*** Opening of Material shown ***

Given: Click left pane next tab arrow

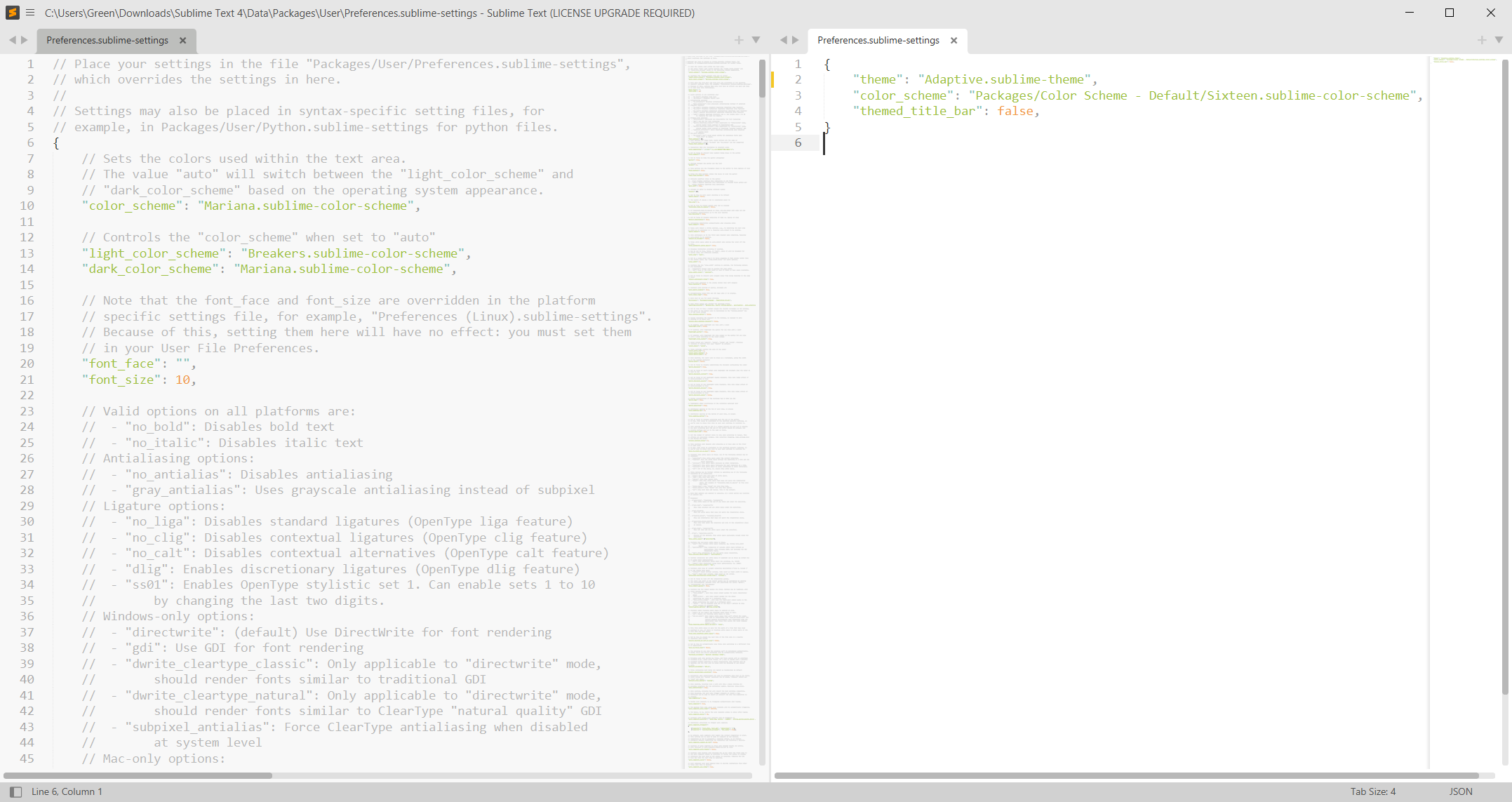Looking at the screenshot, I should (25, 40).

*** Close of Material shown ***
*** Opening of Material shown ***

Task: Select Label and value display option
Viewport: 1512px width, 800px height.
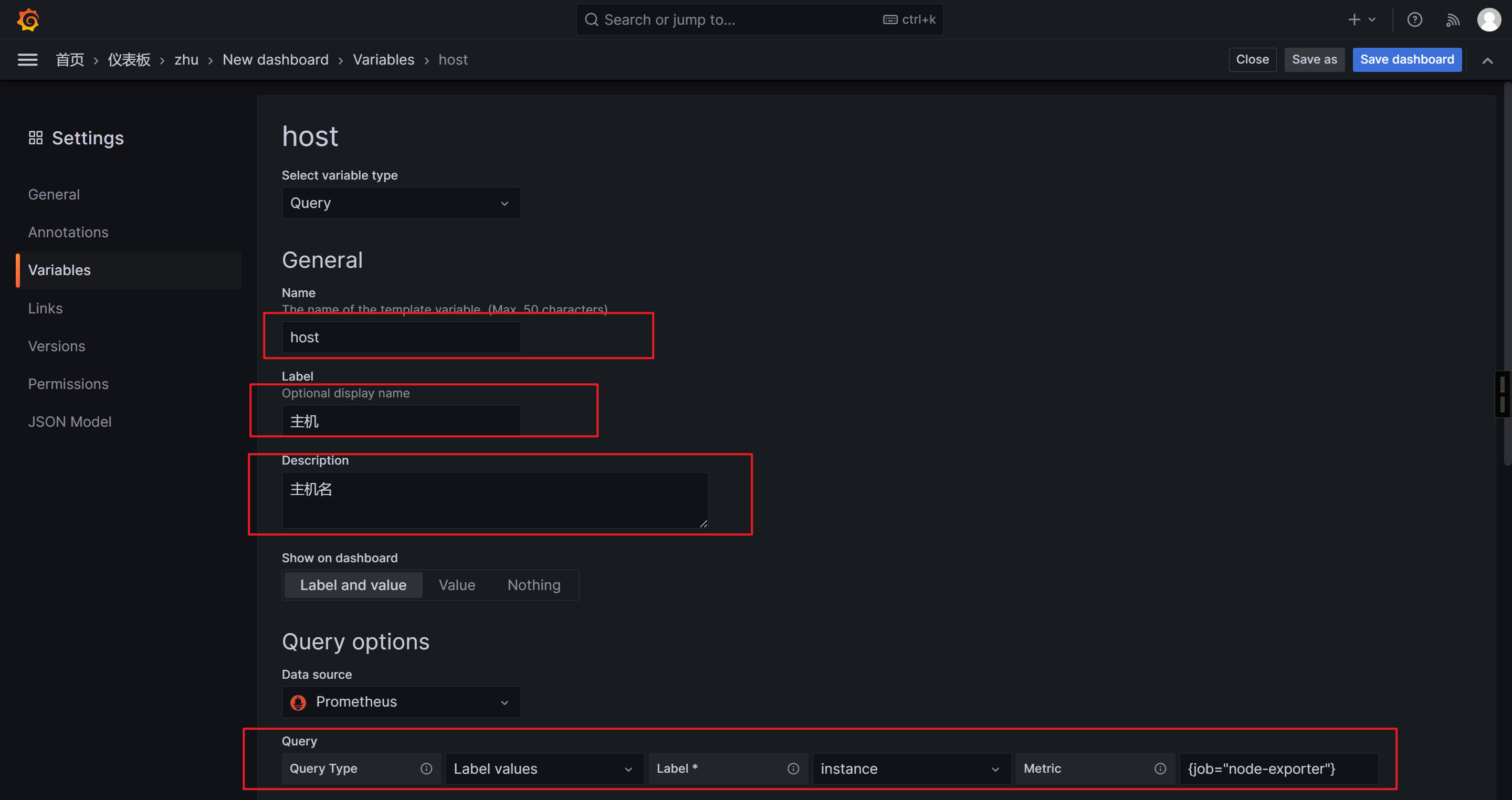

*** Close of Material shown ***
*** Opening of Material shown ***

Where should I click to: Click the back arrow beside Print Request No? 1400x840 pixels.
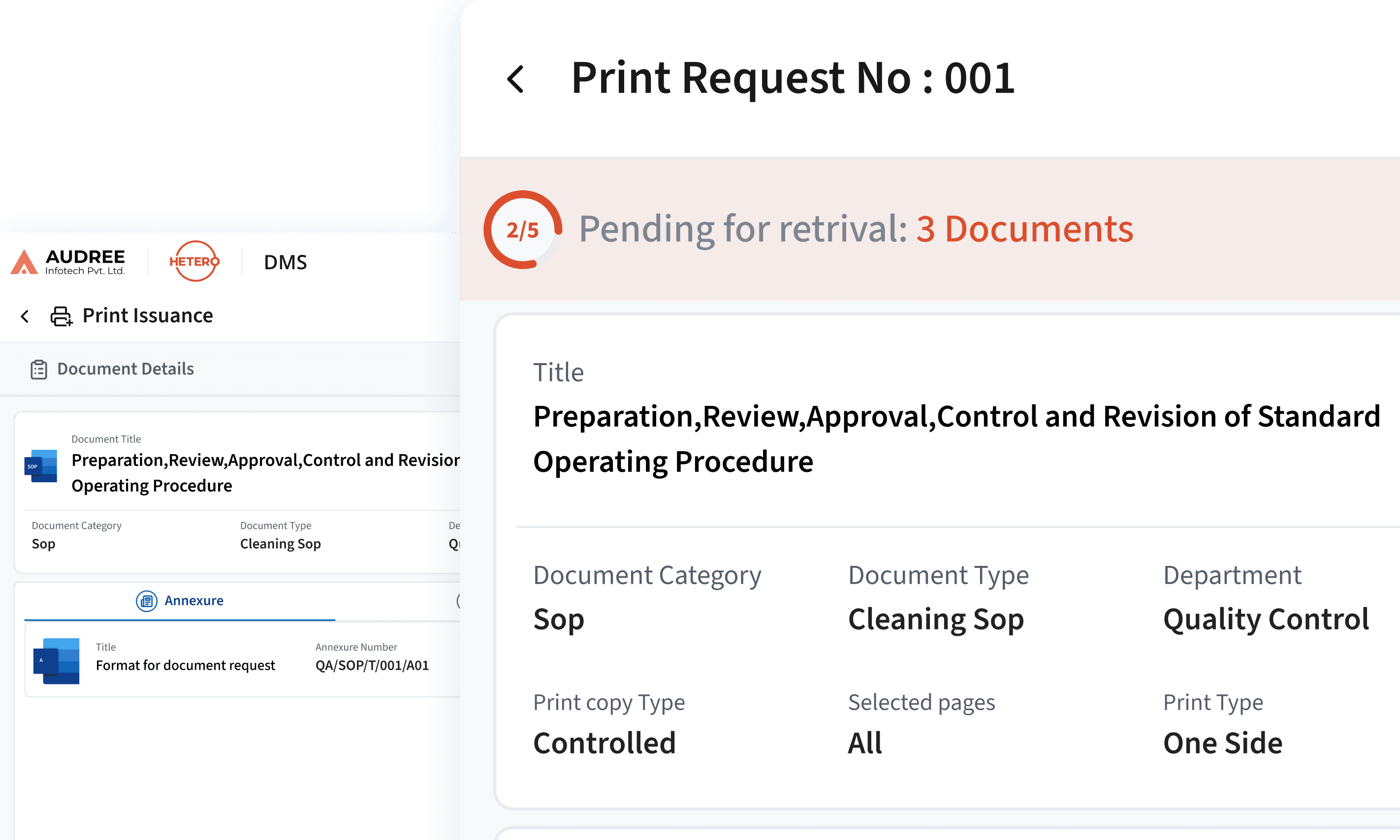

*** Close of Material shown ***

Problem description: In the entries above, find the line holding "Task: Select Label and value display option" and the line holding "Viewport: 1512px width, 800px height."; print both of them and every line between, exactly, and nothing else.

Answer space:
Task: Select Label and value display option
Viewport: 1512px width, 800px height.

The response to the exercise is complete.